→ Working data:
BEGIN

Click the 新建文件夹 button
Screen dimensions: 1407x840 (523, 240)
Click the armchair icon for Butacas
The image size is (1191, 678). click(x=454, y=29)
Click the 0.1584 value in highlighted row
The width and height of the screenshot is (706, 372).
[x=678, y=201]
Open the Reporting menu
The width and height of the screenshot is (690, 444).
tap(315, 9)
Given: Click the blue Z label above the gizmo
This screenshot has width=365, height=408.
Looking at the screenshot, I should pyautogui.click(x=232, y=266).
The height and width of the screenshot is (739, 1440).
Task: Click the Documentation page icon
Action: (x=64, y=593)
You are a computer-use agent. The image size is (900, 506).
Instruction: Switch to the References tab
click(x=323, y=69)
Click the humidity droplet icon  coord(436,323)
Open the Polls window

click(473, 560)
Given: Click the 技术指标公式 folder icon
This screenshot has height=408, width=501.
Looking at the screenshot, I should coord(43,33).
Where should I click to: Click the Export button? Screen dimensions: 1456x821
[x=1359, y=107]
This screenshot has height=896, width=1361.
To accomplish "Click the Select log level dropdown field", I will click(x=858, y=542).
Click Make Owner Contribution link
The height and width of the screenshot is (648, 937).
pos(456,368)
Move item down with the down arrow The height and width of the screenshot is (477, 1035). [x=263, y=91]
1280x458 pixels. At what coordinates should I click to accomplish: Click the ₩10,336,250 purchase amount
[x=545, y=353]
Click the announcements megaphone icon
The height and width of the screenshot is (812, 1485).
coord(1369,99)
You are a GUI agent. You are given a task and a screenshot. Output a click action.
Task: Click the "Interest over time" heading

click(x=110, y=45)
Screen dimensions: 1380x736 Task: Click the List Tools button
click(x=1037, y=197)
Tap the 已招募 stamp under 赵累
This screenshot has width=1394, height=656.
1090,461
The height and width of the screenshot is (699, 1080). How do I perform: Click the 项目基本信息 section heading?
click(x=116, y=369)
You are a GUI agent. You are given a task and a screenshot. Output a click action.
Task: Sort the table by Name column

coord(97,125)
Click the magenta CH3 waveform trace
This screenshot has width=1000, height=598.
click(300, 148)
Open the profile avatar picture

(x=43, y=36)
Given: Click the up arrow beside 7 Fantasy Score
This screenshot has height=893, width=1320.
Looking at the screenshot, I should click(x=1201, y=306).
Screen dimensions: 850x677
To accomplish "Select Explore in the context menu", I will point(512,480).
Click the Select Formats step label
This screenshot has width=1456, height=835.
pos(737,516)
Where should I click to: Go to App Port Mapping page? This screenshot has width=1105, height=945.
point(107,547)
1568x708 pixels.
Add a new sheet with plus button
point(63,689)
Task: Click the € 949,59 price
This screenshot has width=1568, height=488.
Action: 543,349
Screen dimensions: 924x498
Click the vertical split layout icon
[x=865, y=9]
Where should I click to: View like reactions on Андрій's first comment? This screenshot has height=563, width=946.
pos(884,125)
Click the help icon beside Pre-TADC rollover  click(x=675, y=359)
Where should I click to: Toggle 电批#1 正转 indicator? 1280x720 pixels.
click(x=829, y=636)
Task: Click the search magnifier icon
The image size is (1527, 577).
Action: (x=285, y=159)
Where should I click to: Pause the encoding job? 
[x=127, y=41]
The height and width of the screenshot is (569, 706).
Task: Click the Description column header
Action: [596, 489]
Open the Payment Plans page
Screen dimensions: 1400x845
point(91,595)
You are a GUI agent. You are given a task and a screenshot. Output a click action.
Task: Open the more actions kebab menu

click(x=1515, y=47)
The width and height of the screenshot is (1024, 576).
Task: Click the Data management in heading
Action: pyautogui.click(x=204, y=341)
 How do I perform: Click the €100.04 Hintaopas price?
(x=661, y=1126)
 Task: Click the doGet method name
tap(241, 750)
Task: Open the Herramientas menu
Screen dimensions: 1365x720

END

→ What you will do:
Collect every line of the items above that contains the string "size", and copy each one in full.

→ Expected answer:
The image size is (1191, 678). click(x=454, y=29)
You are a computer-use agent. The image size is (900, 506).
The image size is (1527, 577).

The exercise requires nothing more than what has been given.